Most helpful comment

@guoxuxu Let me try to help you out here.

num_samples is the total number of trials to run. In this case it looks like you want a total of 16 trials.
resources_per_trial is how many resources to allocate for each trial. If you set gpu: 4 here, then 4 GPUs will be reserved for a single trial. So on a 4 GPU machine this can only run 1 trial at a time. Instead you should set gpu: 1 for 1 GPU per trial.

It looks like what you want is a total of 16 trials, with 1 GPU per trial, but you don't want all 16 trials generated at the same time, correct?. In that case, Concurrency Limiter is what you want here (https://docs.ray.io/en/master/tune/api_docs/suggestion.html?20Limiter#concurrencylimiter-tune-suggest-concurrencylimiter). If you wrap your search algorithm in a Concurrency Limiter, you can specify the max number of trials you want to run at a time. So if num_samples is set to 16, there will be a total of 16 trials, but if you want only 4 running at a time, you can set the max_concurrent arg in the Concurrency Limiter to 4. The remainder of the trials are not generated until a currently running trial finishes. So tune will initially start with 4 trials, and then when one finishes, it will get a new hyperparameter config from your search algorithm, and will keep doing this until all 16 trials have finished.

All 2 comments

@guoxuxu Let me try to help you out here.

num_samples is the total number of trials to run. In this case it looks like you want a total of 16 trials.
resources_per_trial is how many resources to allocate for each trial. If you set gpu: 4 here, then 4 GPUs will be reserved for a single trial. So on a 4 GPU machine this can only run 1 trial at a time. Instead you should set gpu: 1 for 1 GPU per trial.
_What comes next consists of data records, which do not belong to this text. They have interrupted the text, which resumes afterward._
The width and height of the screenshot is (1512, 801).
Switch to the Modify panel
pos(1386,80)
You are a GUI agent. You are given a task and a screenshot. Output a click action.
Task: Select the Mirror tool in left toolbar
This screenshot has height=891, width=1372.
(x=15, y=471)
It looks like what you want is a total of 16 trials, with 1 GPU per trial, but you don't want all 16 trials generated at the same time, correct?. In that case, Concurrency Limiter is what you want here (https://docs.ray.io/en/master/tune/api_docs/suggestion.html?20Limiter#concurrencylimiter-tune-suggest-concurrencylimiter). If you wrap your search algorithm in a Concurrency Limiter, you can specify the max number of trials you want to run at a time. So if num_samples is set to 16, there will be a total of 16 trials, but if you want only 4 running at a time, you can set the max_concurrent arg in the Concurrency Limiter to 4. The remainder of the trials are not generated until a currently running trial finishes. So tune will initially start with 4 trials, and then when one finishes, it will get a new hyperparameter config from your search algorithm, and will keep doing this until all 16 trials have finished.

Thank you for your kind and quick response, amogkam. I figured them out finally! Many thanks!